Would it be an exaggeration to say…all of them? Almost all modern smartphones, tablets, smart home gadgets like smart lights, hearing aids, portable Bluetooth speakers, wireless headphones, desktops and laptops, keyboard and mice, your car, game controllers, kids’ toys, printers, scales, toothbrushes…more personal items. It’s almost easier to list what doesn’t use Bluetooth these days. If a piece of tech can connect to other devices wirelessly, there’s a decent chance it’s using Bluetooth. More than 4 billion products with Bluetooth ship annually, according to company figures. Not every wireless device uses Bluetooth, of course, but it is the most common way we get electronics to talk to each other without wires.
OK, so when was Bluetooth invented and why did they name it that, please?
Ericsson is credited as the original company that first worked on developing Bluetooth and the first mobile phone to include Bluetooth is the Ericsson T39, which was released in 2001. But one device preceded this phone: a Bluetooth headset released in 1999. Former Ericsson engineer Jaap C. Haartsen was inducted into the National Inventors Hall of Fame in 2015 for creating the foundation of what became Bluetooth. His work showed how short-range radio connections could be used to share data in mobile phones.
Since you’ve used Bluetooth and probably don’t own anything from Ericsson, however, they obviously didn’t hold onto it too tightly. Indeed, Bluetooth is a technology standard and isn’t owned by any one company. It’s maintained by the not-for-profit Bluetooth Special Interest Group (or “SIG” for short), which was created in September 1998 by five member companies in order to unite and standardize three versions of the same tech: Ericsson (which pioneered the radio technology), IBM, Intel, Nokia, and Toshiba. Bluetooth SIG, as it’s known for short, sets the power consumption and communication specs, etc., that companies must follow in order to license the Bluetooth technology. In 2021, we’re up to Bluetooth version 5.2, which was released in January 2020. There are more than 36,000 members of Bluetooth SIG.
Bluetooth is a really cool name, once you know what—or, more accurately, who—it came from initially: Harald “Bluetooth” Gormsson, a Danish king from the 10th century who also ruled Norway during his 28-year reign. Lore says that Gormsson earned his nickname from the dead blue color of one of his teeth, but he’s suspiciously not smiling in any artistic depiction we’ve seen of him.
Bluetooth SIG credits the name to former Intel executive Jim Kardach, who suggested it in a 1996 standardization meeting between representatives of Intel, Ericsson, and Nokia. “King Harald Bluetooth…was famous for uniting Scandinavia just as we intended to unite the PC and cellular industries with a short-range wireless link,” Kardach, who had apparently read a novel featuring the monarch, explained.
Interestingly, it wasn’t originally supposed to be the official, public brand. According to the company’s official history, the royal moniker was originally a placeholder “until marketing could come up with something really cool.” The developers wanted to call it RadioWire, but didn’t have enough time to ensure that it wasn’t already trademarked before launching.

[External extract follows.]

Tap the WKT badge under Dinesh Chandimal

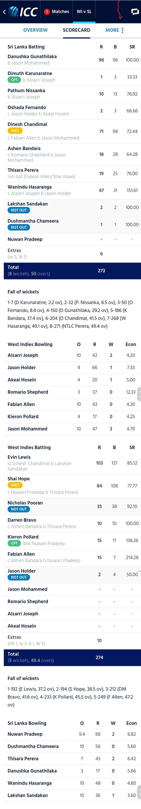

What does the future look like for Bluetooth?
By now you should have a good understanding of how does Bluetooth work. Bluetooth will likely come to even more devices in the next few years. According to the 2021 Bluetooth Market Update, a new standard called Bluetooth Low Energy (“LE” for short) released in 2020 increases the efficiency of new headphones and opens Bluetooth to be viable in more products, including hearing aids and other hearing accessibility devices.
Meanwhile, peripheral devices like earbuds, wearables, and smart lights are growing faster than platform devices—70 percent of Bluetooth products will be peripheral devices in the next four years and more than 6 billion Bluetooth products are expected to ship annually by 2025.
That’s all quite the global victory for an ancient Scandinavian royal.